In terms of addressing solutions, the study revealed that the prospect of wholesale “rip and replace” to introduce integrated security was not viable nor attractive.
The professionals’ tasks were being made more difficult by network performance issues, an inability to upgrade the entire network and the daily grind of basic network maintenance which inhibits further innovation. An added challenge was to be found in how companies positioned security as a resource drain rather than a business benefit.
The study noted that the solution IT professionals yearn for appeared to lie in integrated visibility within the network for more accuracy, providing data-driven context to faster security tools, automation and widespread policy enforcement to overcome challenges. This required approach, said Juniper, would enable teams to deliver “meaningful insight at scale”, while avoiding additional cost and freeing up teams to pursue more strategic projects.
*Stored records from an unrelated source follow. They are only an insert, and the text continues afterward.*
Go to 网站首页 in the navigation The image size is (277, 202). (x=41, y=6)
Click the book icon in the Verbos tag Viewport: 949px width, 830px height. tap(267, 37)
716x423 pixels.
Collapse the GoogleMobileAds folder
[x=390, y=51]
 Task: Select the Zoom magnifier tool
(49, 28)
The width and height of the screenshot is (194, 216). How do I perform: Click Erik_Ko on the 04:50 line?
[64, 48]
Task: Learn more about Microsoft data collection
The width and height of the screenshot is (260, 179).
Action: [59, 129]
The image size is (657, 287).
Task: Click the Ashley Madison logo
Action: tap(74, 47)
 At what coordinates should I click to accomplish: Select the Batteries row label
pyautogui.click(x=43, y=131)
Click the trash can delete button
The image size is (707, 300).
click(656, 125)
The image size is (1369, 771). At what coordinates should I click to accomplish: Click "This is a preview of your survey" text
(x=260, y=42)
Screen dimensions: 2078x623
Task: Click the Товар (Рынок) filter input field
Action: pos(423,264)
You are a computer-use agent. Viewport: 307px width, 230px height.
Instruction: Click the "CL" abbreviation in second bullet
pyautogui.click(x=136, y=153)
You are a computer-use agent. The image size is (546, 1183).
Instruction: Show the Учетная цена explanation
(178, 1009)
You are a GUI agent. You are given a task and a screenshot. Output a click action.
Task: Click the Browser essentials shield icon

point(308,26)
Yet as many as 97% of survey respondents admitted they were specifically experiencing ongoing challenges when attempting to secure their organisation’s network effectively.
Juniper stressed that it needed repeating that the IT challenges that existed before the increase in remote working have been amplified significantly against a burgeoning threat landscape, populated by prolific, highly motivated “bad actors” who constantly innovate and take advantage of every opportunity to thrive and remain undetected. It added that IT and security professionals were further challenged by the need to balance necessary business demands against security, even when they are aware these changes extend the attack surface of their organisation’s network infrastructure and demand further protection.
Another mighty segment of the sample, 86%, felt that they needed to improve network reliability and performance. The survey showed that to be fully effective, a security deployment must be fully integrated into the network it protects, rather than an uncoupled overlay. Moreover, on average 47% of IT employees’ time was found to be absorbed by “keeping the lights on” in the network instead of pursuing innovation.
A similar percentage indicated that they were seeking a security solution to give better visibility across existing apps, reducing false positives and improving threat response times. The underlying subtext is that IT and security leaders were saying loud and clear that their teams lacked time, making the pursuit of false positives frustrating, with the potential of leading to costly human error-driven mistakes. The net result was a risk that timely mitigation of genuine threats could be hampered.
Analysing the study results, Samantha Madrid, vice-president of security business and strategy at Juniper Networks, said there was a clear narrative among senior IT and security professionals that was “overwhelmingly” confirmed in this survey.
“Put simply, they know network security is hugely important, with failure increasingly carrying significant risk for their organisation,” she said. “As workers become more distributed and threats become more sophisticated, security professionals are faced with new and emerging challenges that put enterprises at even greater risk than before.
“Companies need threat-aware networks that bring speed and agility to enterprise security, coupled with a connected security strategy that allows all network elements to work together for increased visibility and action where it matters most. The old way of thinking about security will no longer suffice for those companies battling a new norm.”